Même dans nos appartements, Aliyy Mousa nous contrôlait en nous interdisant de prendre des cours d’arabe à distance par exemple.
Plus les disciples se pliaient à ces diktats, plus leur statut au sein du groupe était confirmé, renforçant ainsi la soumission et l’absence de contestation.
Aliyy Mousa a su jouer sur les faiblesses émotionnelles de ses disciples, en particulier les Français, déjà isolés et vulnérables dans un pays étranger.
Ces pratiques ne sont pas sans rappeler les abus dénoncés par des organisations comme Amnesty International, qui décrivent des formes d’exploitation des étrangers dans certains pays.
Aliyy Mousa, en imposant ces règles oppressives à ses disciples Français, agissait avec la même cruauté, les privant de leur liberté et de leur autonomie.
Ce contrôle total est une forme moderne d’esclavage psychologique, où la foi est utilisée comme un outil de manipulation.
Les Français qui continuent de défendre Aliyy Mousa tombent eux aussi dans ce biais de tribalisme.
Cette soumission aveugle reflète non seulement un manque de discernement, mais aussi une forme d’auto-rabaissement face à une figure d’autorité perçue comme supérieure.
Ils ont intégré l’idée qu’un prédicateur Arabe surcoté, même injuste, doit forcément être suivi aveuglément à la place des pieux prédécesseurs, renforçant ainsi le contrôle de Aliyy Mousa sur eux.
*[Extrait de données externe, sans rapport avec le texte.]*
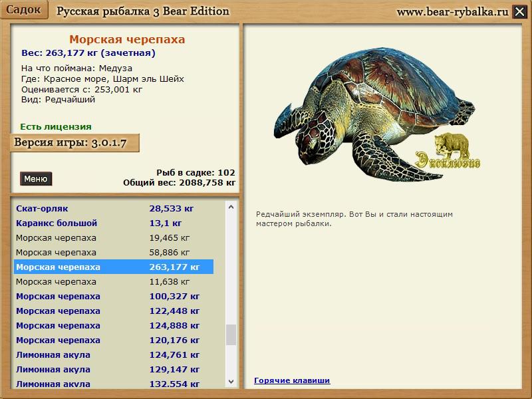This screenshot has height=399, width=532.
Task: Close the fish tank window
Action: (519, 11)
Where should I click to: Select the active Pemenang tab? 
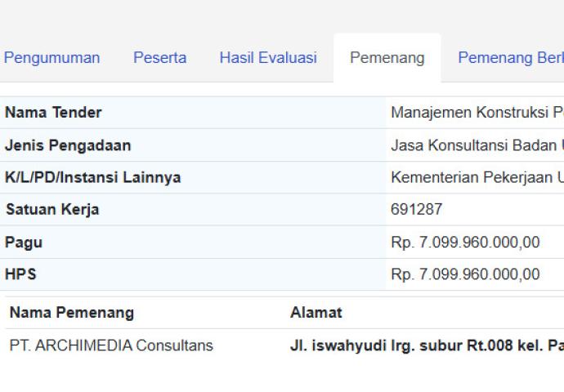tap(387, 58)
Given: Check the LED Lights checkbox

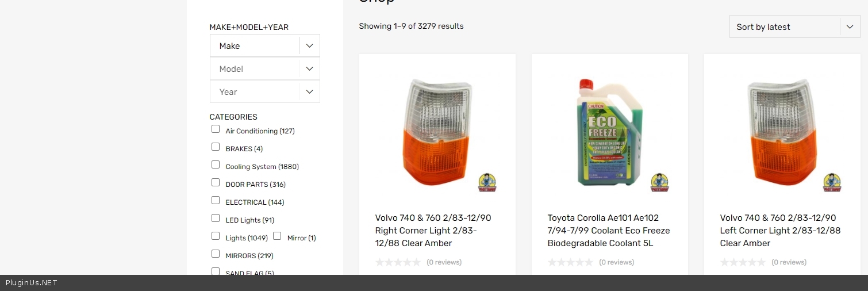Looking at the screenshot, I should coord(216,218).
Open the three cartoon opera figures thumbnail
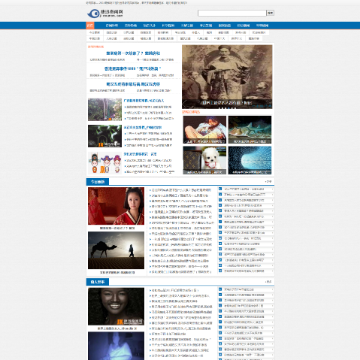 (105, 163)
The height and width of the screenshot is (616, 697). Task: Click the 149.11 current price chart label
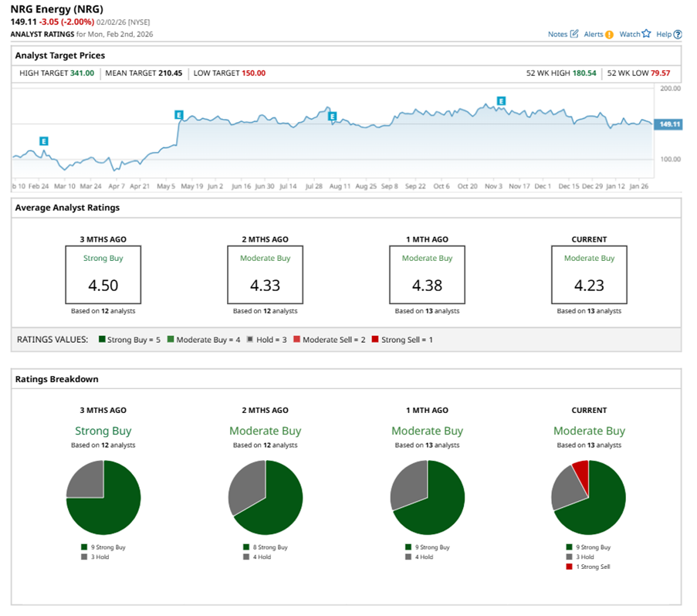pos(668,124)
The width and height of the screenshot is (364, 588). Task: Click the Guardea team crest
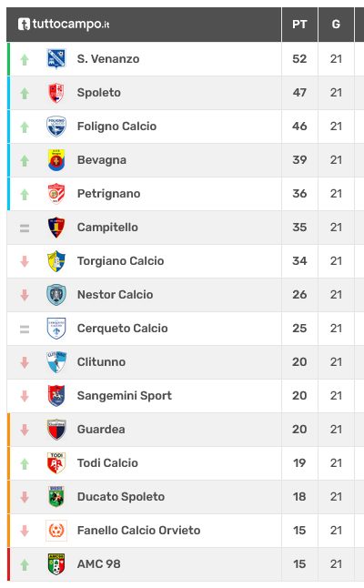click(56, 430)

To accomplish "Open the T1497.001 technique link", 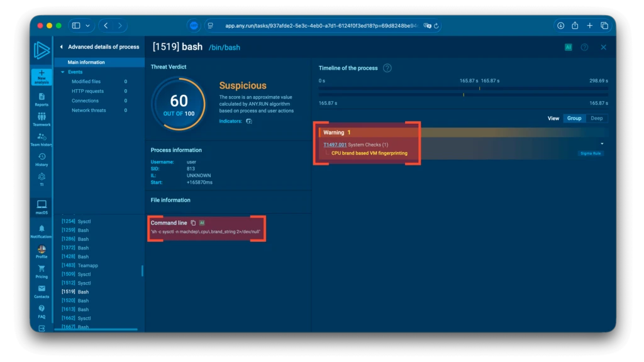I will 335,145.
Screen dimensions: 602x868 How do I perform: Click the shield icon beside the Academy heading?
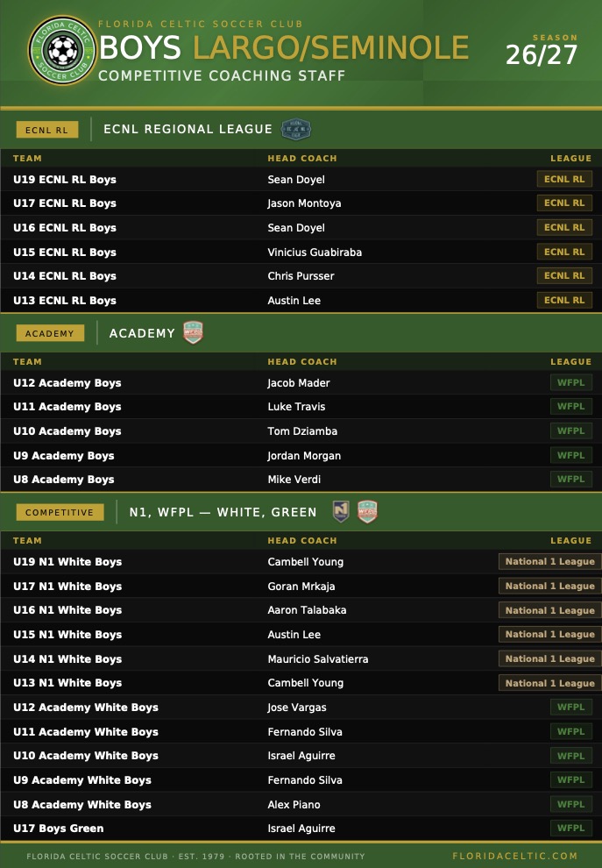tap(193, 333)
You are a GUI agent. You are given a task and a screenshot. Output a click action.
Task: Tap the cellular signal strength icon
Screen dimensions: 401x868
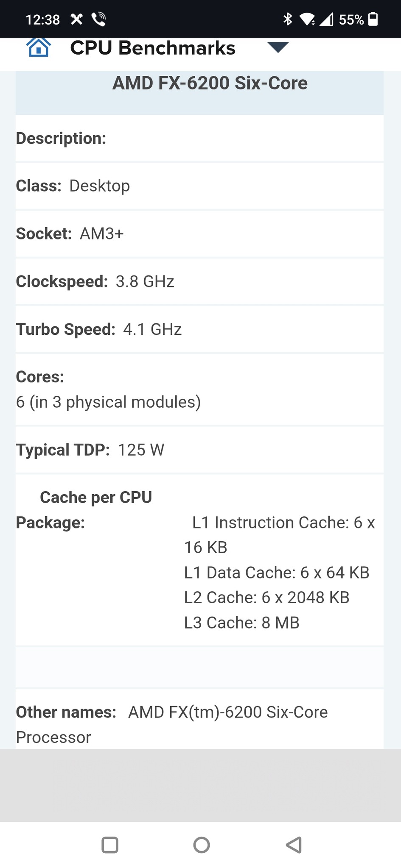(326, 19)
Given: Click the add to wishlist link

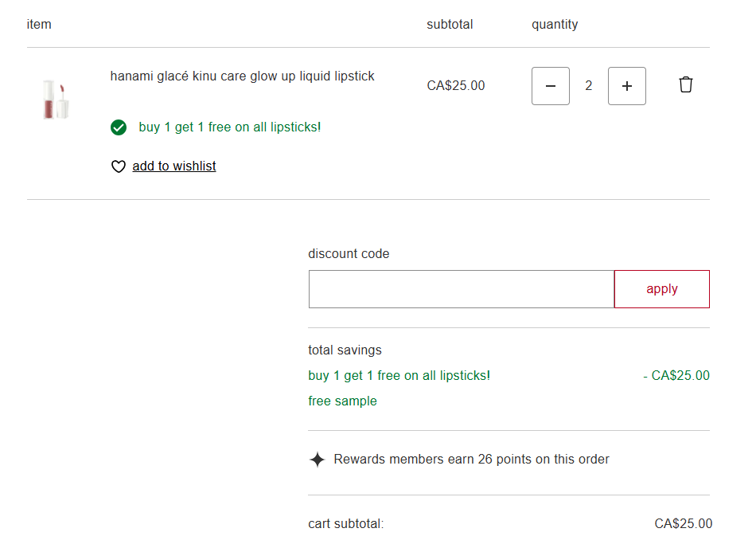Looking at the screenshot, I should [x=174, y=166].
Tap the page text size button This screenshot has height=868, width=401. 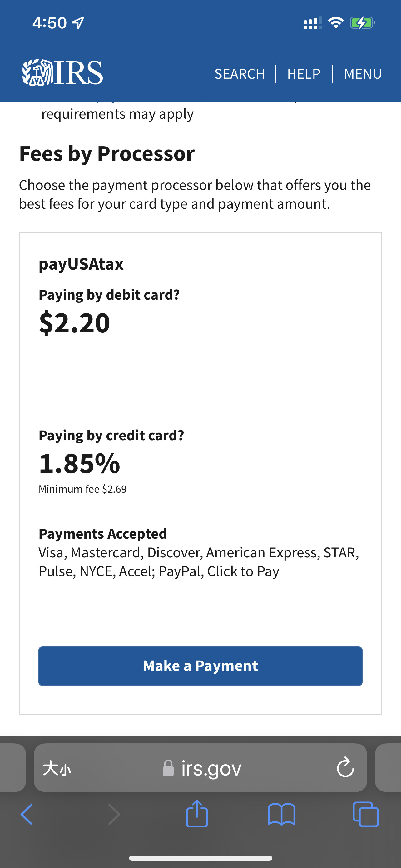57,768
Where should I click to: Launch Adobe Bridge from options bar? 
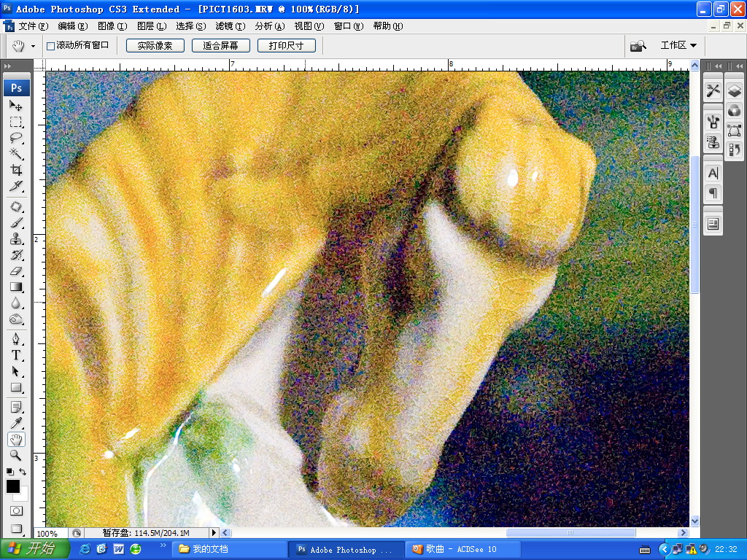point(638,45)
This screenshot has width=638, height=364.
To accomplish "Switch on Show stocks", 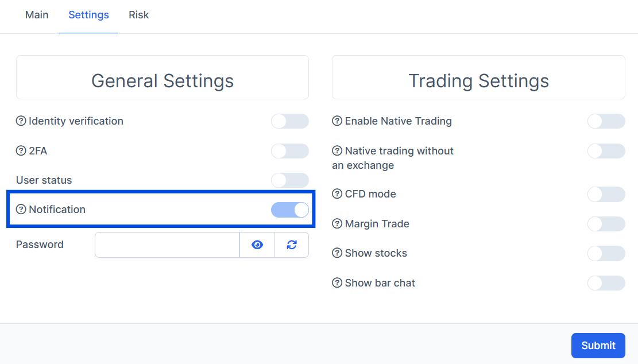I will tap(606, 253).
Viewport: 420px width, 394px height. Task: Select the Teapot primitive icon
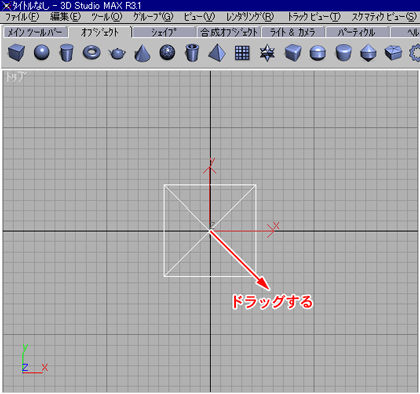tap(117, 53)
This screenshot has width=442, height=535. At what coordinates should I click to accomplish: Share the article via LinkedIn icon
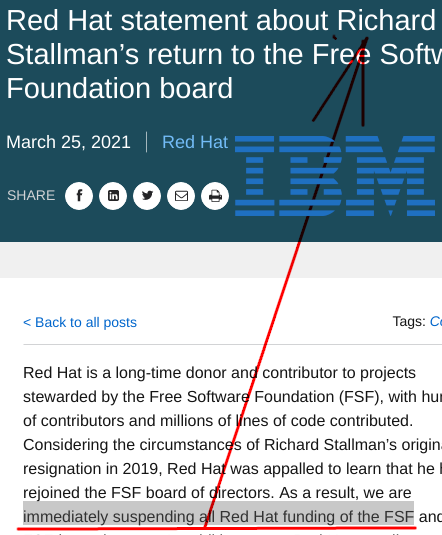(x=113, y=196)
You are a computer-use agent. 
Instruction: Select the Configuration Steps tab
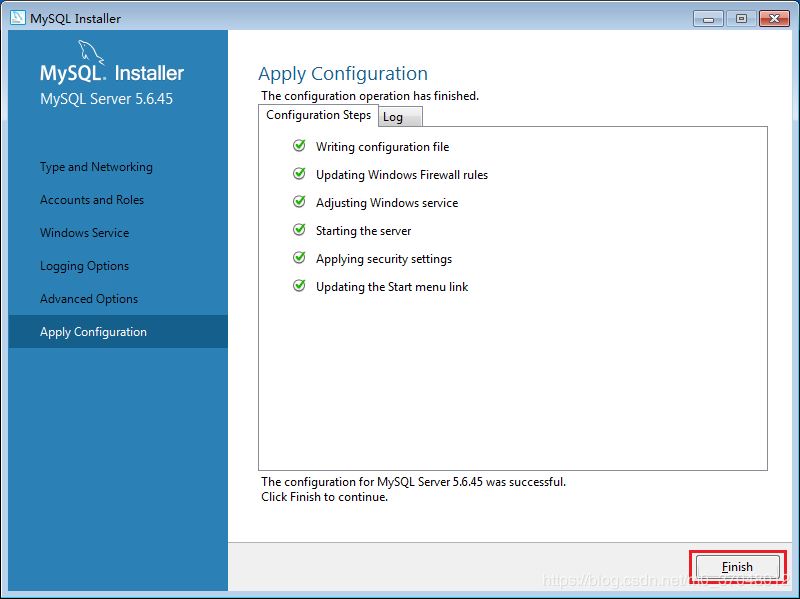point(318,115)
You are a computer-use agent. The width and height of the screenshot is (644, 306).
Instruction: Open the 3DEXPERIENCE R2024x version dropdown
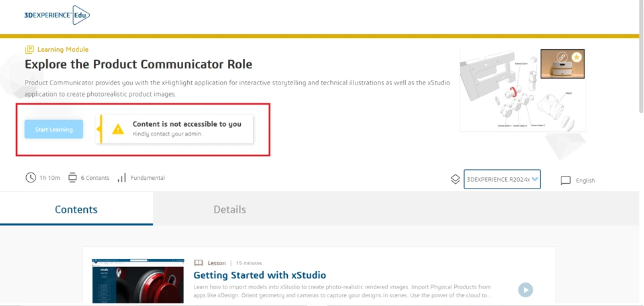click(502, 179)
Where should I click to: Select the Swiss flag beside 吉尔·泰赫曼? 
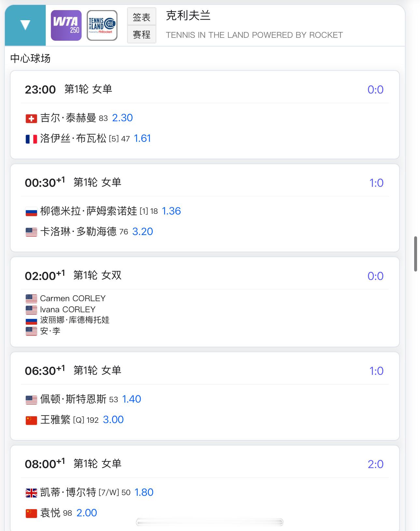pos(31,119)
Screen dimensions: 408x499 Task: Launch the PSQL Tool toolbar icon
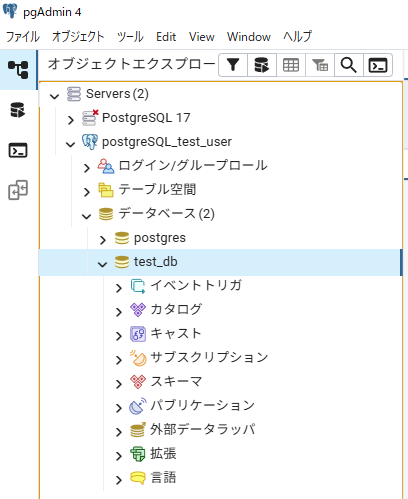378,65
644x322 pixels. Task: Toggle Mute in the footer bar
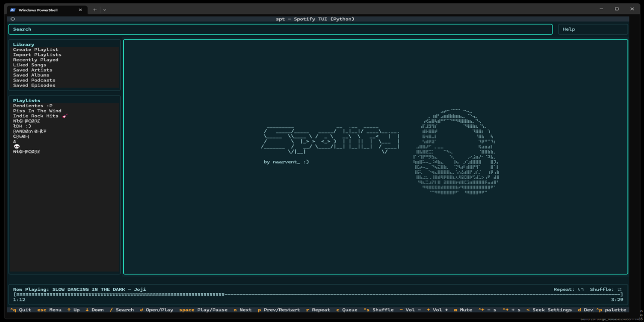(x=463, y=310)
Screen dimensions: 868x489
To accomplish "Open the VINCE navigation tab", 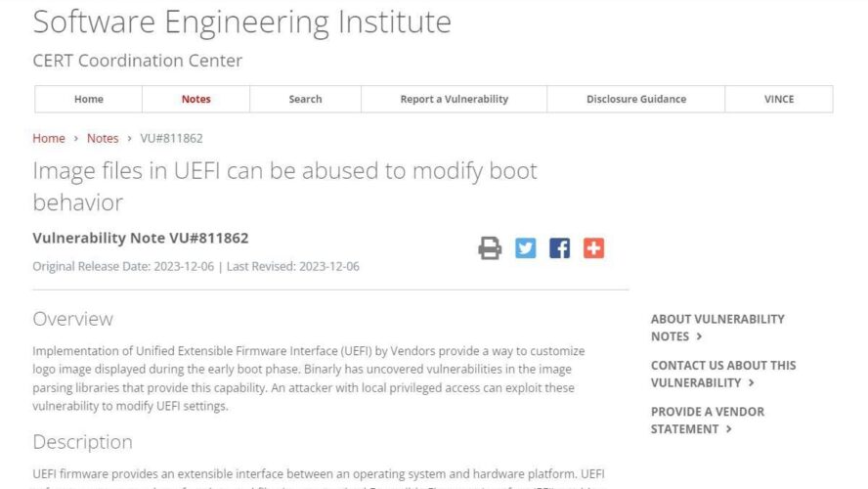I will coord(779,99).
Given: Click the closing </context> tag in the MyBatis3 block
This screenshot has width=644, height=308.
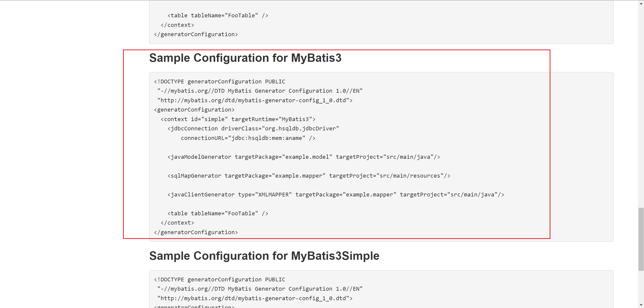Looking at the screenshot, I should pyautogui.click(x=177, y=223).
Tout en prétendant appliquer la Shariah, Aliyy Mousa trahit ouvertement les principes de justice et de bienveillance qu’elle prône.
Ses actions ternissent l’image de l’Islam, transformant une religion de paix en un instrument de contrôle et d’oppression.
Le comble, c’est qu’il a menti naturel en disant que j’avais été expulsé de son village, alors que j’avais bien suivi ses règles et que j’étais parti de mon plein gré.
On se serait cru dans son propre État Islamique, où il se fait juge, législateur et bourreau.
Même Abou Bakr Al Baghdadiyy Prime n’a pas poussé l’absurde aussi loin...
L’accentuation des différences entre Occidentaux et Orientaux se manifeste dans leurs perceptions et interactions.
Bien que ces deux groupes partagent des valeurs humaines fondamentales, de petites divergences culturelles et sociales sont souvent exagérées, alimentant stéréotypes et malentendus.
En France, on assiste à une Maghrébinisation de l’Islam.
Ce phénomène touche également les musulmans Français expatriés dans des pays Arabes.
De légères différences culturelles ou religieuses sont amplifiées, renforçant des identités de groupe et exacerbant des tensions inutiles.
Le tribalisme pousse à ignorer les nombreuses similitudes pour se concentrer sur des divergences insignifiantes.
Par exemple, un Arabe local peut facilement négliger les 80% de ressemblances qu’il partage avec un visiteur musulman Français.
En tant que Franco-Marocain, j’ai personnellement subi du racisme dans divers pays, de la part de certains Arabes locaux.
Alors imaginez ce que vivent nos frères et sœurs descendants des Wisigoths, des Celtes ou des Mérovingiens.
Que l’on soit descendants de Grégoire de Tours ou des Arabes du Golfe, nous méritons tous le respect.
Ces agressions prennent souvent la forme de moqueries ou d’insultes dissimulées sous le masque de l’humour noir.
Ce racisme, fondé non sur la foi mais sur le passeport, est frappant.
Si vous vous appelez Mourad, vous êtes un camarade.
Si votre nom est Kévin ou Mattéo, ils vous regardent de haut.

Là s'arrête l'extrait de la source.